Available records:
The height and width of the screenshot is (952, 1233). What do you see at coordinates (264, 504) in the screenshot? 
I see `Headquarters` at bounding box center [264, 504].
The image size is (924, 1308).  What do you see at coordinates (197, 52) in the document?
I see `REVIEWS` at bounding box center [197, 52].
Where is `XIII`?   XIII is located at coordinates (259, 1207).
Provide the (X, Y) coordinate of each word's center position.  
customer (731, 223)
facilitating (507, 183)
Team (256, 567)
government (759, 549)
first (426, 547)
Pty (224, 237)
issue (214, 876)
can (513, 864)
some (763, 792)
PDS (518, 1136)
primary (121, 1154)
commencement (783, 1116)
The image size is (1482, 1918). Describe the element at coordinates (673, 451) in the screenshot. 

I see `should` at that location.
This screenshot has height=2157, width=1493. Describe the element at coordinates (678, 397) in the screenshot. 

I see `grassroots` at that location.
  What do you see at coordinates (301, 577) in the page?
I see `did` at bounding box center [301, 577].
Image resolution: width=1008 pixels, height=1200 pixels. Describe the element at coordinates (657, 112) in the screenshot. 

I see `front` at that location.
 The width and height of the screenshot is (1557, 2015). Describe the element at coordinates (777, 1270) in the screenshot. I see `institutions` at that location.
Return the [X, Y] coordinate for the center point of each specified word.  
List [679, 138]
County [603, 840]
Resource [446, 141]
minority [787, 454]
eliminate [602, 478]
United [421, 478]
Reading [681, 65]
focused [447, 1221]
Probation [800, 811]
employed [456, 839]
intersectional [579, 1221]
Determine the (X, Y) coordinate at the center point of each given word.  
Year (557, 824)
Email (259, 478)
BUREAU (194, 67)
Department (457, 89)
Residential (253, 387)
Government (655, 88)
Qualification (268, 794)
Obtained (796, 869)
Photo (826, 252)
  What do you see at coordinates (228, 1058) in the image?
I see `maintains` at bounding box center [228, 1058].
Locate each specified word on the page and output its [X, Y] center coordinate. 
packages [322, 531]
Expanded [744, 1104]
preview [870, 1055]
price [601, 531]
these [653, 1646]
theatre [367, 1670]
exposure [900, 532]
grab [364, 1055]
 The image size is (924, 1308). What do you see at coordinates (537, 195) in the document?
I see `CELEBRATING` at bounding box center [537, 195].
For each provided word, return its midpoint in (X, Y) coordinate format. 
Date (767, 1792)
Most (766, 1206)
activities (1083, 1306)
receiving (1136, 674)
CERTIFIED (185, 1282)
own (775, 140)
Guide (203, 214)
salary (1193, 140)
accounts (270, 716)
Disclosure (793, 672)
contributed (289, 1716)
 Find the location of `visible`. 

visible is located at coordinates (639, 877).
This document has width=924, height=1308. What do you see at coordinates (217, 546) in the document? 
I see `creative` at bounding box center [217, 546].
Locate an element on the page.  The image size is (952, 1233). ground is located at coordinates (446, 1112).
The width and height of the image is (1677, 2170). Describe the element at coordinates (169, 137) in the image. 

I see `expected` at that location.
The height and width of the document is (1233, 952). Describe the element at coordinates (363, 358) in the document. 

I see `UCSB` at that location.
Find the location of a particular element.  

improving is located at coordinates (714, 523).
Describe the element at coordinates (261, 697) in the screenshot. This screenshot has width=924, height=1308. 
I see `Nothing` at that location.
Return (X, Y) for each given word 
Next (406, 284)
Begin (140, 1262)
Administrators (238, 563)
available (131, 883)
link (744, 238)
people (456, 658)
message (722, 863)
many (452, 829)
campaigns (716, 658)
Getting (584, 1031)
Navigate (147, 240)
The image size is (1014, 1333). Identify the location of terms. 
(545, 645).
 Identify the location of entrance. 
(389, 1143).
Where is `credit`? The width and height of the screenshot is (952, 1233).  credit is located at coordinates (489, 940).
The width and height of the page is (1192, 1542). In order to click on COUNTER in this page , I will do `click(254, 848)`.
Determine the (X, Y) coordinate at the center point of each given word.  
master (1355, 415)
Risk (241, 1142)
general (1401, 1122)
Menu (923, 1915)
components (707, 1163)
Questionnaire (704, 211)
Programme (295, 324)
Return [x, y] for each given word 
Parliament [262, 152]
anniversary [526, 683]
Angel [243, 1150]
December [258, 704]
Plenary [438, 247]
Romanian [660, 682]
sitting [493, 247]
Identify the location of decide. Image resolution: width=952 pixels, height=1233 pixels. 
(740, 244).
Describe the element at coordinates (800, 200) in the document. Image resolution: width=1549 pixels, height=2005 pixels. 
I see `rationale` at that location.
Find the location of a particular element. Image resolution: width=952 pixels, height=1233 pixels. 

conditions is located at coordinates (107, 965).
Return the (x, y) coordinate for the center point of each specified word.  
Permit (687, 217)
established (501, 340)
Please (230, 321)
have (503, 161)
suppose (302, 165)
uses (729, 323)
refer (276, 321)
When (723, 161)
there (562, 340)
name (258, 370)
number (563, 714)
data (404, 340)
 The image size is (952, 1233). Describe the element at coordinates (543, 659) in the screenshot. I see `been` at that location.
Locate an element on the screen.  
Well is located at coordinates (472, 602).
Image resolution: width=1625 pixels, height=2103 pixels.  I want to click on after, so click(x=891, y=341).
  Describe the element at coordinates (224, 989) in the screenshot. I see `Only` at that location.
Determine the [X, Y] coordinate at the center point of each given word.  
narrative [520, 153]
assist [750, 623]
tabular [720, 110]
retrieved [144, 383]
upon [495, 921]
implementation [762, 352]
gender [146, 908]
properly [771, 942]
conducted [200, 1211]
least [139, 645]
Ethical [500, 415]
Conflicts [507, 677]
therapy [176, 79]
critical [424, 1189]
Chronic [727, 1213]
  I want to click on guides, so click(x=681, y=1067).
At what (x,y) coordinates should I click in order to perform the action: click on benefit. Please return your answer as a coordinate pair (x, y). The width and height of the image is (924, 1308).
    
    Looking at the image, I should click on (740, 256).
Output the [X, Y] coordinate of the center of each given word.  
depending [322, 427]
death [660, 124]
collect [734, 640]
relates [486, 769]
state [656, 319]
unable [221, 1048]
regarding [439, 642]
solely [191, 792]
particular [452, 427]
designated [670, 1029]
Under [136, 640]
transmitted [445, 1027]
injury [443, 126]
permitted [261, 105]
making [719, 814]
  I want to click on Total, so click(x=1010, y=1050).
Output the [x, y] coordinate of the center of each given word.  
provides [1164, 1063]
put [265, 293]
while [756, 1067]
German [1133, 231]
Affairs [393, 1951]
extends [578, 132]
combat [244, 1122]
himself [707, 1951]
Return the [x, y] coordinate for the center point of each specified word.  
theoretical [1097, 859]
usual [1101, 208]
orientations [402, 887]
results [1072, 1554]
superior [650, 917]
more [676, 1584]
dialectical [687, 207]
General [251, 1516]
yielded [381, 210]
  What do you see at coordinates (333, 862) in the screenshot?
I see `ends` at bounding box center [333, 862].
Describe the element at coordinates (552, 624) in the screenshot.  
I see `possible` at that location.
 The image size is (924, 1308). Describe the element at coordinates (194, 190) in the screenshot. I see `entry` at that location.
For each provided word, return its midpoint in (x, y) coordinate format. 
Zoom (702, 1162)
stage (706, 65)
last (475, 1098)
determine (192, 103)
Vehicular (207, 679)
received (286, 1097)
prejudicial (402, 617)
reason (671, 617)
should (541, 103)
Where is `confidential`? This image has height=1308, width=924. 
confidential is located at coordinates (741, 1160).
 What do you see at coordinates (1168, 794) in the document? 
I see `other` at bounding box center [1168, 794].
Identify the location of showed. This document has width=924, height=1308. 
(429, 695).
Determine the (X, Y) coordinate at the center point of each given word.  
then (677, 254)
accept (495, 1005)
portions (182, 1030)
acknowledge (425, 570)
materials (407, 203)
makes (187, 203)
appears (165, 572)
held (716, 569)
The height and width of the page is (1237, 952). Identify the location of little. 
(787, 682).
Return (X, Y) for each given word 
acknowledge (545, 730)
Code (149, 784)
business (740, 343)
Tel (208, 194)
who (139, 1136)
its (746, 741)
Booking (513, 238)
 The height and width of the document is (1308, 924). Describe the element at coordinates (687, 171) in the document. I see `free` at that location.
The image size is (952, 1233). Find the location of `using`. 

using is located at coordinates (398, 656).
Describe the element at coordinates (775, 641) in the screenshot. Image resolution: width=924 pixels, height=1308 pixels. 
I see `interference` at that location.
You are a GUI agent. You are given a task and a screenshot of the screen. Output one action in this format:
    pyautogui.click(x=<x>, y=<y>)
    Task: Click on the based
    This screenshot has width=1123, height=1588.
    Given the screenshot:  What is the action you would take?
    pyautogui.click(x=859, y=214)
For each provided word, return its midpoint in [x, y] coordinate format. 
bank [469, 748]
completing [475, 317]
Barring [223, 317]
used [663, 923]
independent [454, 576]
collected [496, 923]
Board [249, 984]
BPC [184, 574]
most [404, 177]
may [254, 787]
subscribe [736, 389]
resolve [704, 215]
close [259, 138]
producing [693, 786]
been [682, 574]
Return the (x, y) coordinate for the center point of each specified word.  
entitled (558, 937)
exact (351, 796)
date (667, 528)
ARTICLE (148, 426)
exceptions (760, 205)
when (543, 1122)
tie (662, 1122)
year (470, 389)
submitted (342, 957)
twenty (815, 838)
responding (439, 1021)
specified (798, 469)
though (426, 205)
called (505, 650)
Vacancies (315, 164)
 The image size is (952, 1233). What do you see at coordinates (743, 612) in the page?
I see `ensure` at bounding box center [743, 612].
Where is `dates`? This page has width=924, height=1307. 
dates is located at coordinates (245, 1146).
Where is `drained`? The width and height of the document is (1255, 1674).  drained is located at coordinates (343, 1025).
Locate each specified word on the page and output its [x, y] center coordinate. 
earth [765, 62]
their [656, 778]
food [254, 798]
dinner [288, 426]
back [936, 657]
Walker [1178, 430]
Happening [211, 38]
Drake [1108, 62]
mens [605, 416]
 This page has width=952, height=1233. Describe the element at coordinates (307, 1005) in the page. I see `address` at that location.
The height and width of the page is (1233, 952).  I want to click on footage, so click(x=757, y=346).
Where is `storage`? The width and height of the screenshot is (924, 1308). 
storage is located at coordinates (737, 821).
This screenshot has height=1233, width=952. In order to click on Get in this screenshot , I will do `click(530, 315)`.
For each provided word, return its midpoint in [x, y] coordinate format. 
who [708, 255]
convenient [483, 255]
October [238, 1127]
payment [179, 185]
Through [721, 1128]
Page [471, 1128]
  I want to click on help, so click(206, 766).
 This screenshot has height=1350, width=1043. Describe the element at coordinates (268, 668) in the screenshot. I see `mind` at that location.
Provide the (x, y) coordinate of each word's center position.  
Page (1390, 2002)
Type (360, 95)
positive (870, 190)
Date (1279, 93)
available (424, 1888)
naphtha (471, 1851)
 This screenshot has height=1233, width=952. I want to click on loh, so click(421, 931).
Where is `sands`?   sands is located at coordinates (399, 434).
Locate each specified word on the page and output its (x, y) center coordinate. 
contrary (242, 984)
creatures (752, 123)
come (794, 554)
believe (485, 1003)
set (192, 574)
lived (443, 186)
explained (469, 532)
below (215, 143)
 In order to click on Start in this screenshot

Given task:
Rewrite the records above as a numbered list, from the first line through the line containing "center [264, 504].", both included, and leave out any blank lines.

Solution for this problem:
1. The height and width of the screenshot is (952, 1233). What do you see at coordinates (264, 504) in the screenshot? 
2. I see `Headquarters` at bounding box center [264, 504].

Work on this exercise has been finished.